Few transition metals, noble metals, single-atom catalysts, and metal sulfides have been explored as electrocatalysts in the field of NORR.16–24 Among the transition metals, Fe, Ag, and Cu nanoparticles and foils have shown promising results in the electrochemical synthesis of NH3 from NO in an aqueous electrolyte.19,21,25 However, due to NO molecule corrosive nature, the electrocatalyst, particularly metal nanoparticles, undergo degradation and dissolution in the electrolyte during the NORR process, limiting the efficiency of electrocatalyst during the long term NORR process.25 Various strategies have been explored to enhance the chemical stability of the electrocatalyst and increase NH3 yield. For example, using highly diluted NO gas enhances the yield of NH3 drastically, but still, it displays poor long-term stability.25 In some cases, introducing metal complexing agents in electrolysis improves the solubility of NO in the electrolyte, thus enhancing the electron transport and slowing down the dissolution of catalysts.19,20,26,27 However, using metal complexes in electrolysis will interfere with the determination of NH3 yield by a feasible colorimetric method. To overcome the above issues, chemically stable metal/metal composite electrocatalysts that can withstand a NO saturated aqueous electrolyte are necessary.

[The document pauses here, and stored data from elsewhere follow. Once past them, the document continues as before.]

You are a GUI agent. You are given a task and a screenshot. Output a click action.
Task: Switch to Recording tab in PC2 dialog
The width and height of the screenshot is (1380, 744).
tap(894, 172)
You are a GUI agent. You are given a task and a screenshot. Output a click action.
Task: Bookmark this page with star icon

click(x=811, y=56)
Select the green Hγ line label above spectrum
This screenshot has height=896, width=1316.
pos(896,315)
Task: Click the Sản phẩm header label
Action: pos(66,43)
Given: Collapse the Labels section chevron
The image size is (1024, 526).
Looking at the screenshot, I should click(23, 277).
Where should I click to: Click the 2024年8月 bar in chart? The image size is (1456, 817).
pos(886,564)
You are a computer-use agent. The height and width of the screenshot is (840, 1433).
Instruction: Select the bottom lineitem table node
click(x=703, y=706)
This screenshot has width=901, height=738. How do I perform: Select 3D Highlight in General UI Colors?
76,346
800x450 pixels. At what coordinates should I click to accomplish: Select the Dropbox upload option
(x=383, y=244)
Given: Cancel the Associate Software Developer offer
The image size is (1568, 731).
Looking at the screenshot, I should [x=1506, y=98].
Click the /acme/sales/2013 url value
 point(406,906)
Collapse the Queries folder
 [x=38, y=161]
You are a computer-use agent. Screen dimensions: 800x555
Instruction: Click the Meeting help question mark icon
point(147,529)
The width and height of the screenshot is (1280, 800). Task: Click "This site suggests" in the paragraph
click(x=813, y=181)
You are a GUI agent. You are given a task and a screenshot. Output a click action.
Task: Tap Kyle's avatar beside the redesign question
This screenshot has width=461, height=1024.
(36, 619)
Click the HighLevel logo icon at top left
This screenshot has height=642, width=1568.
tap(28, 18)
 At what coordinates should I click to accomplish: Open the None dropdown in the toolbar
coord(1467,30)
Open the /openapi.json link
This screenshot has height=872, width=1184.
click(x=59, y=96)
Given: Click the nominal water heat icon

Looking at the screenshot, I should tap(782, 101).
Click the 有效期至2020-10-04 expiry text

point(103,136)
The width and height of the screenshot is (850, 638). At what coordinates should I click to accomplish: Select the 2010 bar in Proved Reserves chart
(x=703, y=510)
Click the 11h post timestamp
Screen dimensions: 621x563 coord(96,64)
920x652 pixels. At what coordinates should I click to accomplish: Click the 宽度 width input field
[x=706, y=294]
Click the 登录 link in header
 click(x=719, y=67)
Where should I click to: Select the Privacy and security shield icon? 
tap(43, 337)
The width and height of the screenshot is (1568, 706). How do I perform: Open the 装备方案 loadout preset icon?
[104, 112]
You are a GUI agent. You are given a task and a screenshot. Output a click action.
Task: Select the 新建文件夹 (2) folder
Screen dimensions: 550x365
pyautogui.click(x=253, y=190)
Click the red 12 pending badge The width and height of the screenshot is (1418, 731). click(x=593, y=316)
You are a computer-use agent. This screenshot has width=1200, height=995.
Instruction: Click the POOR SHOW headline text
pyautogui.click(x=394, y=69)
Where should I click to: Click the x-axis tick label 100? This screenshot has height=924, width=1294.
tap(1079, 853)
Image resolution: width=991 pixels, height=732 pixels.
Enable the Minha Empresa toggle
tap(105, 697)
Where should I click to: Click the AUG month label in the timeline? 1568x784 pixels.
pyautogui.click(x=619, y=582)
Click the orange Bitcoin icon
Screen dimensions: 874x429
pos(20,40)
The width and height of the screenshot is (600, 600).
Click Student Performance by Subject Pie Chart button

In this study, we explored the NC-wrapped zero-valent nickel nanoparticles on the carbon fiber (CF) and used it as a stable and efficient electrocatalyst for the NORR process. NiNC@CF possesses a strong interaction between the CF and active catalyst and chemical stability in the NO saturated electrolyte. It attains a maximal faradaic efficiency of 87% with an NH3 yield rate of 94 μmol h−1 cm−2 under the 100% NO gas saturated electrolyte. A single cell set-up was demonstrated by coupling NORR and the anodic OER. The cell shows an NH3 yield rate of 27 μmol h−1 cm−2 with 80% faradaic efficiency. Thus, it displays a high performance with long-term stability in the NORR process.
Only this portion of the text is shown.